The search value and search range are the same as for LOOKUP. The final argument, search type, controls how the search is performed. A search type of 1, sorted in ascending order, is the default. A search type of -1 indicates that the list is sorted in descending order. A search type of 0 indicates that the list is not sorted. Regular expressions can only be used on an unsorted list.

Use MATCH when:

• You need an index into the range rather than the value.
• The search data is in descending order and the data is large enough that the data must be searched assuming that it is sorted; because it is faster to sort a sorted list.

Examples

Consider the data in Table 1 in the introduction to this chapter. Each student’s information is stored in a single row. Write a formula to return the average grade for Fred. The problem can be restated as Search column A in the range A1:G16 for Fred and return the value in column F (column F is the sixth column). The obvious solution is =VLOOKUP("Fred"; A2:G16; 6). Equally obvious is =LOOKUP("Fred"; A2:A16; F2:F16).

It is common for the first row in a range to contains column headers. All of the search functions check the first row to see if there is a match and then ignore it if it does not contain a match, in case the first row is a header.

What if the column heading Average is known, but not the column containing the average? Find the column containing Average rather than hard coding the value 6. A slight modification using MATCH to find the column yields =VLOOKUP("Fred"; A2:G16; MATCH("Average"; A1:G1; 0)); notice that the heading is not sorted. As an exercise, use HLOOKUP to find Average and then MATCH to find the row containing Fred.

As a final example, write a formula to assign grades based on a student’s average score.

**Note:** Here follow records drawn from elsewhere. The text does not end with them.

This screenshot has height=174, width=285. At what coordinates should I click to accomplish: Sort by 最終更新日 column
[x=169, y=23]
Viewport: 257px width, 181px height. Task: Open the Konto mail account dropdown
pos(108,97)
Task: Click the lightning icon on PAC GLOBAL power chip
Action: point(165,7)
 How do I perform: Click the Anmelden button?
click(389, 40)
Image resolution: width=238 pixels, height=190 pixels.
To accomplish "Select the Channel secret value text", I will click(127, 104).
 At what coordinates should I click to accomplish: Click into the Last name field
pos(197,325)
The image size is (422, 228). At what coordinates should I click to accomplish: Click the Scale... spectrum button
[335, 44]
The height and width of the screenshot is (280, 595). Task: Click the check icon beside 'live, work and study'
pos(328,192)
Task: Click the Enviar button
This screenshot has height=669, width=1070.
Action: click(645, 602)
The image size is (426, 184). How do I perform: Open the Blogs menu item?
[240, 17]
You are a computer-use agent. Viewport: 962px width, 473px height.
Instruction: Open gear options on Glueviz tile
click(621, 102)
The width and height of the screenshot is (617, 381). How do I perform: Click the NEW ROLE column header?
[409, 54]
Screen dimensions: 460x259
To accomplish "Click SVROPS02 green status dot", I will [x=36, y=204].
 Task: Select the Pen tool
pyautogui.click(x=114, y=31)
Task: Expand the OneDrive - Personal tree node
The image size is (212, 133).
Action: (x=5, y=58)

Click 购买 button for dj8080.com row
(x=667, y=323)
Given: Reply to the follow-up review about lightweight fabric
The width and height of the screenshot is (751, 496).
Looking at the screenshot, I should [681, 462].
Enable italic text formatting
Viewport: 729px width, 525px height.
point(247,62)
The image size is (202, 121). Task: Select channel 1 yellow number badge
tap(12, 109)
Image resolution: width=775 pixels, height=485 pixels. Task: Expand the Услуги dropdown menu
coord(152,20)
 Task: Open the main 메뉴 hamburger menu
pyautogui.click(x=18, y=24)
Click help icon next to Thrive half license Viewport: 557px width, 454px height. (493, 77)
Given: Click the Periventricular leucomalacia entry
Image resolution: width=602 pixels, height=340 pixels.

Assume that a score less than 51 is an F, less than 61 is an E, less than 71 is a D, less than 81 is a C, less than 91 is a B, and 91 to 100 is an A. Assume that the values in Table 9 are in Sheet2.

Table 9. Associate scores to a grade.

A B
2 0 F
3 51 E
4 61 D
5 71 C
6 81 B
7 91 A

The formula =VLOOKUP(83; \$Sheet2.\$A\$2:\$B\$7; 2) is an obvious solution. Dollar signs are used so that the formula can be copied and pasted to a different location and it will still reference the same values in Table 9.